While the anti-EU part of the Fourth Estate, for which read most of it, keeps telling its readers that Britain leaving the EU is not going to be a problem, and any dastardly foreigner getting uppity can easily be overcome by Theresa May standing up and telling them where they get off, the bad news that the popular press is at present ignoring continues to pile up. And some of it makes for grim reading.
Today it was the turn of the OECD “The OECD has slashed its 2017 growth forecast for the UK in half as a result of the Brexit vote and warned of ‘very high’ uncertainty ahead … The multilateral economics institution had projected UK GDP growth next year of 2 per cent in June, but today reduced that to just 1 per cent in its latest Interim Economic Outlook … That was easily the largest downgrade for any major advanced economy”.

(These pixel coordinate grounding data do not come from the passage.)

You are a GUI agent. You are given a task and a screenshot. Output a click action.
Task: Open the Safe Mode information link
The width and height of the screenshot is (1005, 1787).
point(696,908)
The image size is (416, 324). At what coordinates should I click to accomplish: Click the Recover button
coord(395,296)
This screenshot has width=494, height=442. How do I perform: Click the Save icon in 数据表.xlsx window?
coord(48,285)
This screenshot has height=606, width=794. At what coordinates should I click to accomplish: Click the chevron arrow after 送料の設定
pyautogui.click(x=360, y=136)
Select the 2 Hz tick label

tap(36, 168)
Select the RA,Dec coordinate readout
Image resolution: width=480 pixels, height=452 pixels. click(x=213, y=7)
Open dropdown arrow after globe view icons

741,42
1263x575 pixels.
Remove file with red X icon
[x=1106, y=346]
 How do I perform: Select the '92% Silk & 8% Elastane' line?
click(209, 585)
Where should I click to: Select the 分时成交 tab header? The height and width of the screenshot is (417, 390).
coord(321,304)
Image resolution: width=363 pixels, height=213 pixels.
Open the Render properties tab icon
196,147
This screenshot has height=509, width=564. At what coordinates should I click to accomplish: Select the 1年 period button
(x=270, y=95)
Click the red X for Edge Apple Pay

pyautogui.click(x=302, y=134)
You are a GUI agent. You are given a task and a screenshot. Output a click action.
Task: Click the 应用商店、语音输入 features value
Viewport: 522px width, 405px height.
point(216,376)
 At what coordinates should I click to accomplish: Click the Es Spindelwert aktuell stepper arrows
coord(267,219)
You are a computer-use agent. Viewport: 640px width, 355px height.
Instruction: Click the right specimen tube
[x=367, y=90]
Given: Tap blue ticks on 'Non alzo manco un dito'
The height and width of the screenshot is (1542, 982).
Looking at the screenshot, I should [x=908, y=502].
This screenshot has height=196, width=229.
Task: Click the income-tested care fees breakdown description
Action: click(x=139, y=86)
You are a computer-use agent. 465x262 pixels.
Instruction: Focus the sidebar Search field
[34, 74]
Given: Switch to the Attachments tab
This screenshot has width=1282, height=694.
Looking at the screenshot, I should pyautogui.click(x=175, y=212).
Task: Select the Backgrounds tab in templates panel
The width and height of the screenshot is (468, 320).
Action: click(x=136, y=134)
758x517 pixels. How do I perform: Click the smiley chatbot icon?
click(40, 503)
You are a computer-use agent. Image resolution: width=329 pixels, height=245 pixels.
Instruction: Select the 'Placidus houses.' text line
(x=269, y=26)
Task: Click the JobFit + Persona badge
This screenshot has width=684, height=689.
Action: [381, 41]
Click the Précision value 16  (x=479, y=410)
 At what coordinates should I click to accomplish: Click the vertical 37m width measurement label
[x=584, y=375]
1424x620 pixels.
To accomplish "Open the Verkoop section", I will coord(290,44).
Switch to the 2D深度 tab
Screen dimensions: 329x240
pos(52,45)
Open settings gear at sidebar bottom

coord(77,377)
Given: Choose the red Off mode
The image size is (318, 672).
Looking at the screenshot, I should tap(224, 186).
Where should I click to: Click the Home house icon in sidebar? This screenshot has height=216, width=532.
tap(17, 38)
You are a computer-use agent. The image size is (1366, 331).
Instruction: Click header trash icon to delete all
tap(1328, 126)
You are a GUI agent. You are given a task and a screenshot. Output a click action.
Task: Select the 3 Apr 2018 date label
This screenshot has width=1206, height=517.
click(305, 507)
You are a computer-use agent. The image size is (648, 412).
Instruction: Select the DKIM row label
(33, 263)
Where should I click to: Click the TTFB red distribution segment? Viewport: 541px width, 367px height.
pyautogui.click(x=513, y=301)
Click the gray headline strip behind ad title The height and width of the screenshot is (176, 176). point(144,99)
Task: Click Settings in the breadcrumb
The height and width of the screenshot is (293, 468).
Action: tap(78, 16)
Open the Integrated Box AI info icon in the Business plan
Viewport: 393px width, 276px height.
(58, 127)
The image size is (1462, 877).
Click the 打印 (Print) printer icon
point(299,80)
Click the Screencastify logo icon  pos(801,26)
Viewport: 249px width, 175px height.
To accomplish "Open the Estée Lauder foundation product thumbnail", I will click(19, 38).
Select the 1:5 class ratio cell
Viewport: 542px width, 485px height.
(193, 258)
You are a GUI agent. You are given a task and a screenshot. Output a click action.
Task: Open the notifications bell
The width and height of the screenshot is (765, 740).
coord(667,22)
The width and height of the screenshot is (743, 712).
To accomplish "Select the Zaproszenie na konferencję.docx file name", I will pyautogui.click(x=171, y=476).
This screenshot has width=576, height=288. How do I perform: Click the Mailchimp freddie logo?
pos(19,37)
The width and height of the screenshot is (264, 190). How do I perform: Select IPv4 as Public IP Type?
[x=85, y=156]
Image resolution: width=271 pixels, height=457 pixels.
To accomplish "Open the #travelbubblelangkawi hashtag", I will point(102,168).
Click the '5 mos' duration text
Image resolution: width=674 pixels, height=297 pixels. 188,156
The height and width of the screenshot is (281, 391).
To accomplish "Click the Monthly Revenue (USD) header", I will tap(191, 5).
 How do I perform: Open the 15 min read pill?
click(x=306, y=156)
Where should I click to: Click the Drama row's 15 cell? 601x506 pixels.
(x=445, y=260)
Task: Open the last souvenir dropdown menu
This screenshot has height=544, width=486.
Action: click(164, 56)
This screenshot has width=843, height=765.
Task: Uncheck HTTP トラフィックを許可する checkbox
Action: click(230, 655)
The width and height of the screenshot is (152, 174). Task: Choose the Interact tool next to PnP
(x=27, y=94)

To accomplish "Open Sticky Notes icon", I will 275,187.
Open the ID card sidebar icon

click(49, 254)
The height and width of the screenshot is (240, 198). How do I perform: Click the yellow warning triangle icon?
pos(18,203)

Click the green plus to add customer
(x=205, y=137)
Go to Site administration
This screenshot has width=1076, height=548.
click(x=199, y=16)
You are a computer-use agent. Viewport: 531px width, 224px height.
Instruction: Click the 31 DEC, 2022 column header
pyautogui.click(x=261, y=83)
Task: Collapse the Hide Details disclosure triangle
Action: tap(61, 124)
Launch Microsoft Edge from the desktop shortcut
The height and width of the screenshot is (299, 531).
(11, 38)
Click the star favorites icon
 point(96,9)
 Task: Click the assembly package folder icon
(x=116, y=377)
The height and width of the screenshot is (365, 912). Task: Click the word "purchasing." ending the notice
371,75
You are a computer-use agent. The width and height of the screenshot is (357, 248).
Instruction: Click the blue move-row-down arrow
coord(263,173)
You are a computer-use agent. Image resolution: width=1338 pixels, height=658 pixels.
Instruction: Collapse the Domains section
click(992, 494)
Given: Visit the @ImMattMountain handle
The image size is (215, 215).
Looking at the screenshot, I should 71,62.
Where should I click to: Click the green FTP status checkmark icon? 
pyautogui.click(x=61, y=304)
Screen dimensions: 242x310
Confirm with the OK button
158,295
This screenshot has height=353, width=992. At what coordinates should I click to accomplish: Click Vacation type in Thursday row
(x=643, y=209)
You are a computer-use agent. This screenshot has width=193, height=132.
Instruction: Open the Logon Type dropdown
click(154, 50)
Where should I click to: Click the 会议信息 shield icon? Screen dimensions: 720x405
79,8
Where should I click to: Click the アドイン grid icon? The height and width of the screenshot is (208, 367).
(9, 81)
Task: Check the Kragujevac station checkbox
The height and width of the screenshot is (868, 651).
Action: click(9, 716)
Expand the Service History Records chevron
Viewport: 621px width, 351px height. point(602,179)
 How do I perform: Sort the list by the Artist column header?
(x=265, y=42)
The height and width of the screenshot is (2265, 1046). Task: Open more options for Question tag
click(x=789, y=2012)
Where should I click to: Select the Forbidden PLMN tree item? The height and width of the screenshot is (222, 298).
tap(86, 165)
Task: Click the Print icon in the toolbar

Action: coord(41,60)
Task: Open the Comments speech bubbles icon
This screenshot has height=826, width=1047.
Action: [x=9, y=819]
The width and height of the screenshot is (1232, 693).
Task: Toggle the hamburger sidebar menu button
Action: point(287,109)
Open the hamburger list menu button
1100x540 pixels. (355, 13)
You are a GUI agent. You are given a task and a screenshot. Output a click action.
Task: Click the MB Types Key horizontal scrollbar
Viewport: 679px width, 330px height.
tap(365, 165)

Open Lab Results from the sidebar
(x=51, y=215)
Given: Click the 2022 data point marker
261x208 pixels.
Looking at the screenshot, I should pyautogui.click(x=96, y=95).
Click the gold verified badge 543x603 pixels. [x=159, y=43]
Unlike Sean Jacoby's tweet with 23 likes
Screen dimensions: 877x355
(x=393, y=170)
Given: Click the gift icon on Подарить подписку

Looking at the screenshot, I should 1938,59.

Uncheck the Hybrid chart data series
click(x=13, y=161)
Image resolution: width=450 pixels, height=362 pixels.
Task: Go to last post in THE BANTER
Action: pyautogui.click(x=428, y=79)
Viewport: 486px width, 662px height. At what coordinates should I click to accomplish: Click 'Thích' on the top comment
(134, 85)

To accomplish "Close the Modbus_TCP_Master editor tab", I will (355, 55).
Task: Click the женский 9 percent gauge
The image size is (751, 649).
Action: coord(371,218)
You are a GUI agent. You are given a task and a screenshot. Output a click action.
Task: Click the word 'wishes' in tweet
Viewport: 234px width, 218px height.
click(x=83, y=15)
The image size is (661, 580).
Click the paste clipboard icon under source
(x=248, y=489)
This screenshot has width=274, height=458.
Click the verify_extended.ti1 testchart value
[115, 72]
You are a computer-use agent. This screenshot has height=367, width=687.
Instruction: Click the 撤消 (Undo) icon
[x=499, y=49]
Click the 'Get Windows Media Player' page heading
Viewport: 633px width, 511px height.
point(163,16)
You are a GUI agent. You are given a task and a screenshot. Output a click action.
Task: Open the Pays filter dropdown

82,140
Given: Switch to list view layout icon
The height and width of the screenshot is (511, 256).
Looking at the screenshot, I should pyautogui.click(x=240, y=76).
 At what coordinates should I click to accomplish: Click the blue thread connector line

Still, at least their 2016 forecast growth was up from 1.7% to 1.8%, so not all doom and gloom. But then came news from the Bank of England - also today: “The Bank of England’s summary of business conditions, based on reports from regional agents, said ‘investment intentions had fallen since the EU referendum’ and pointed to ‘broadly flat business investment over the next year’”. And there was more.
“In stark contrast to July’s agents’ report, which found employers were buoyant about their prospects, the September report said employers were circumspect about taking on new staff and in many sectors were only hiring ‘where the business case was strong’”. We should expect that to feed through into the unemployment figures, although seasonal jobs may offset any increase. But then came the FT with bad news for the City.
After pointing out that “More than 8,000 financial services companies based in the EU or the European Economic Area rely on single market passports to do business in Britain”, Martin Arnold’s report tells “There are growing fears that when it leaves the EU, the UK will lose the passporting rights that allow financial services companies licensed in one EU state to work across the bloc, rather than having to win licences in individual countries”.
And while noting “The UK accounts for 40 per cent of Europe’s assets under management and 60 per cent of its capital markets business, according to a report for the British Bankers’ Association” he adds “Most big US, Japanese and Swiss banks use London as their hub for passporting into other EU markets. Since the Brexit vote in june they have been drawing up contingency plans for moving some business out of the UK”.
Arnold then concludes with this chilling statistic: “The total number of passports held by UK groups was 336,421 because many have multiple passports for different sectors in different countries, the FCA said. The total held by European businesses for access to the UK is 23,532”. Or, in other words, if the passporting scheme were to end as a result of Brexit, it would hurt us a lot more than it would hurt them.
But all you hear from the Europhobes is that there’s nothing to worry about, it’s not really happening, the news is all good, and we should stop talking the country down. Someone needs to get a grip on reality, and fast.